Organization: Keep related things together
Reusability: Share modules between projects
Testing: Easy to swap modules for testing
Clarity: Dependencies are explicit
5. Scopes
A scope creates a boundary for scoped services. Essential for web applications!
func handleRequest(provider godi.Provider) http.HandlerFunc {
return func(w http.ResponseWriter, r *http.Request) {
// Create scope for this request
scope, _ := provider.CreateScope(r.Context())
defer scope.Close() // Clean up when done
// All scoped services in this request share instances
userService, _ := godi.Resolve[*UserService](scope)
cartService, _ := godi.Resolve[*CartService](scope)
// They might share the same transaction!
}
}
Real Example: Database Transaction per Request
// Transaction is scoped - one per request
type Transaction struct {
tx *sql.Tx
}
func NewTransaction(db *Database) *Transaction {
tx, _ := db.Begin()
return &Transaction{tx: tx}
}
// Repository uses the transaction
type UserRepository struct {
tx *Transaction
}
func NewUserRepository(tx *Transaction) *UserRepository {
return &UserRepository{tx: tx}
}
// In a request:
// 1. Scope is created
// 2. Transaction is created (once for this scope)
// 3. All repositories use the SAME transaction
// 4. Scope closes, transaction commits/rollbacks
Putting It All Together
Here’s how these concepts work together:
// 1. Define services (with constructors)
type Logger struct{}
func NewLogger() *Logger { return &Logger{} }
type Database struct{ logger *Logger }
func NewDatabase(logger *Logger) *Database {
return &Database{logger: logger}
}
type UserService struct{ db *Database }
func NewUserService(db *Database) *UserService {
return &UserService{db: db}
}
// 2. Create module (organizes services with lifetimes)
var AppModule = godi.NewModule("app",
godi.AddSingleton(NewLogger), // One logger
godi.AddSingleton(NewDatabase), // One database
godi.AddScoped(NewUserService), // New per request
)
// 3. Build provider
collection := godi.NewCollection()
collection.AddModules(AppModule)
provider, _ := collection.Build()
// 4. Use with scopes (for requests)
scope, _ := provider.CreateScope(context.Background())
defer scope.Close()
service, _ := godi.Resolve[*UserService](scope)

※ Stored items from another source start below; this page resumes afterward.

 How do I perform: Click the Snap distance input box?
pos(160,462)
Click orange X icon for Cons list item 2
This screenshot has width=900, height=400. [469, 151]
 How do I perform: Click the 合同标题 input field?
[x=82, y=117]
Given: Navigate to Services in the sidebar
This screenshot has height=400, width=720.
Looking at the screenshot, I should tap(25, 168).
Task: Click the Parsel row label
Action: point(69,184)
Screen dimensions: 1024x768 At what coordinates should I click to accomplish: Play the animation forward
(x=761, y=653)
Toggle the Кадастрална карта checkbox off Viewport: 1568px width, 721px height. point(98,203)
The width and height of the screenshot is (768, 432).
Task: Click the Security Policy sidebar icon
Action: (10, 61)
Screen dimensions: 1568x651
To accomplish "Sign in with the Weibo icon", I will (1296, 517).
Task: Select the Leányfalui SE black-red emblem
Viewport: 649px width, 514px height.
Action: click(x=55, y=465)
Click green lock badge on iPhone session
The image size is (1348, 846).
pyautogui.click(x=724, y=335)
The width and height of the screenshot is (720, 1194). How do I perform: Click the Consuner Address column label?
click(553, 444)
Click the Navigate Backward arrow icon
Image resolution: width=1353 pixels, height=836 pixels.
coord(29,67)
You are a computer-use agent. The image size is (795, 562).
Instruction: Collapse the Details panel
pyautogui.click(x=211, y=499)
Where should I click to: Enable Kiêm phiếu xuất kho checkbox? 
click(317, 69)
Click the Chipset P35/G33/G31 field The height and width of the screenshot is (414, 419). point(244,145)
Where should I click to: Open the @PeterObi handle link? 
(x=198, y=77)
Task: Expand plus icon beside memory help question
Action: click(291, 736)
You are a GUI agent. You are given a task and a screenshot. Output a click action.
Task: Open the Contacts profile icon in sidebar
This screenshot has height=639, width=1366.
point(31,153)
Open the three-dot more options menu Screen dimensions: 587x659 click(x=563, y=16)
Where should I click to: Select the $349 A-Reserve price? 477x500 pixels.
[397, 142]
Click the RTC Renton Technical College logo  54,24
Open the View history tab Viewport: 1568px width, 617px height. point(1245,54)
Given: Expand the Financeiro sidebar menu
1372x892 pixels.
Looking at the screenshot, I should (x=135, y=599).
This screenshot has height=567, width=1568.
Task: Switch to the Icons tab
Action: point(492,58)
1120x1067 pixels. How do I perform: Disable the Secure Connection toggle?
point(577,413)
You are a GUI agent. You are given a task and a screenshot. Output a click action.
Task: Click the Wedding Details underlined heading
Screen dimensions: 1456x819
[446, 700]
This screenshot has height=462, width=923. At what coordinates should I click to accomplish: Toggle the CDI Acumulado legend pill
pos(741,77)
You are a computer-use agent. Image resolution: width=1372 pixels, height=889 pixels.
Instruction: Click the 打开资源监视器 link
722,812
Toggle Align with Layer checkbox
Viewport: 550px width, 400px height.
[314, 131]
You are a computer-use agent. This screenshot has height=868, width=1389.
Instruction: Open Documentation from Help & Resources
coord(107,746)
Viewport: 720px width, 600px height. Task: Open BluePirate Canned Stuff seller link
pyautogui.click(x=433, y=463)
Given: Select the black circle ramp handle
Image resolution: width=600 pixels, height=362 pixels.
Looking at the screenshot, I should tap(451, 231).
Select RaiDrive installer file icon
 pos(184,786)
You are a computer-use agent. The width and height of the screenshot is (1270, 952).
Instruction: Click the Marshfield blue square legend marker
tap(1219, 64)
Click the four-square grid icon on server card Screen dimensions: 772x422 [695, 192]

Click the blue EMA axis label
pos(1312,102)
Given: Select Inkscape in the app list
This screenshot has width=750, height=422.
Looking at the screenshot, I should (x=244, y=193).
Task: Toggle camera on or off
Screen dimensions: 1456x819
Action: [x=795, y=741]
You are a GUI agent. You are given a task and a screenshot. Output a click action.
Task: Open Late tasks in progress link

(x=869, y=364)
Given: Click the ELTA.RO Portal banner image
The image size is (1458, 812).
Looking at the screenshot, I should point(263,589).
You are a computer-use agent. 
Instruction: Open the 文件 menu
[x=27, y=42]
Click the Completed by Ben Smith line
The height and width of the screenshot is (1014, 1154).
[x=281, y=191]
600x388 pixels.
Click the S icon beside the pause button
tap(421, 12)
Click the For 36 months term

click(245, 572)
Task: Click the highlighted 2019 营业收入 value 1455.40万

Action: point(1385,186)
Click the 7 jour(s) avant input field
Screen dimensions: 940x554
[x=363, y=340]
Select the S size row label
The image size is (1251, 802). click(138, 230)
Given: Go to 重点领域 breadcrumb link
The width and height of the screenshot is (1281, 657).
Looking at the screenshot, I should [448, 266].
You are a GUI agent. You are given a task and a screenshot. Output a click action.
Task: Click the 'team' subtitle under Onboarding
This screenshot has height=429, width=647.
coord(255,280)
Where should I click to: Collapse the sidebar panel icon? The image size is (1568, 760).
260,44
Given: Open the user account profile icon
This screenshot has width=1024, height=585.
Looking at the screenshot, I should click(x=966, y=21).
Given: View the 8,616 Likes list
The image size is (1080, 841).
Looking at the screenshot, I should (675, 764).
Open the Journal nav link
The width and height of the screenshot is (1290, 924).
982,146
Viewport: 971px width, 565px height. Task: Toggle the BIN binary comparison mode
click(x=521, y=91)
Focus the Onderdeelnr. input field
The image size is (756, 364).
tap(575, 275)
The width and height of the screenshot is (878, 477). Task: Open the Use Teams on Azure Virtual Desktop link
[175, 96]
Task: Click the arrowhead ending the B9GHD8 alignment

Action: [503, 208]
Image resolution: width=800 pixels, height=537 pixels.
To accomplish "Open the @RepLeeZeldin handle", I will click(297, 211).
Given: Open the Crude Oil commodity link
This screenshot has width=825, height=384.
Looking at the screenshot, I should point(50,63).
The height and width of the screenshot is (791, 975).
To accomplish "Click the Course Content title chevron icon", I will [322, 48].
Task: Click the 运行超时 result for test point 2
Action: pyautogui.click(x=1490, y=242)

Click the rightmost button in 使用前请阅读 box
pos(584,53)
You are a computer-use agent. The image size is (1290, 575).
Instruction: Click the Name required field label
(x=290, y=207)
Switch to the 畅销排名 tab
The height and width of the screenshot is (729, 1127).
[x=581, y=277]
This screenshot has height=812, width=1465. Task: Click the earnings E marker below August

// godi automatically creates: Logger → Database → UserService
Common Patterns
Pattern 2: Test Modules
var TestModule = godi.NewModule("test",
godi.AddSingleton(func() *Database {
return &MockDatabase{} // Mock for testing
}),
godi.AddScoped(NewUserService), // Real service, mock database
)
Pattern 3: Environment-Specific Modules
var DevModule = godi.NewModule("dev",
godi.AddSingleton(func() *Database {
return NewSQLite(":memory:")
}),
)
var ProdModule = godi.NewModule("prod",
godi.AddSingleton(func() *Database {
return NewPostgres(os.Getenv("DATABASE_URL"))
}),
)
Quick Decision Guide
Which lifetime should I use?
Stateless + thread-safe → Singleton
Request-specific data → Scoped
Must be unique → Transient
Should I use modules?
Yes, always! Even for small apps. They keep things organized.
Do I need scopes?
Building a web app? → Yes
Building a CLI tool? → Probably not
Running tests? → Sometimes (for isolation)
Summary
That’s all you need to know:
Services - Your types that do work
Constructors - Functions that create services
Lifetimes - When instances are created (Singleton/Scoped/Transient)
Modules - Groups of related services
Scopes - Boundaries for scoped services (for web requests)
godi handles the rest. No magic, just smart dependency management!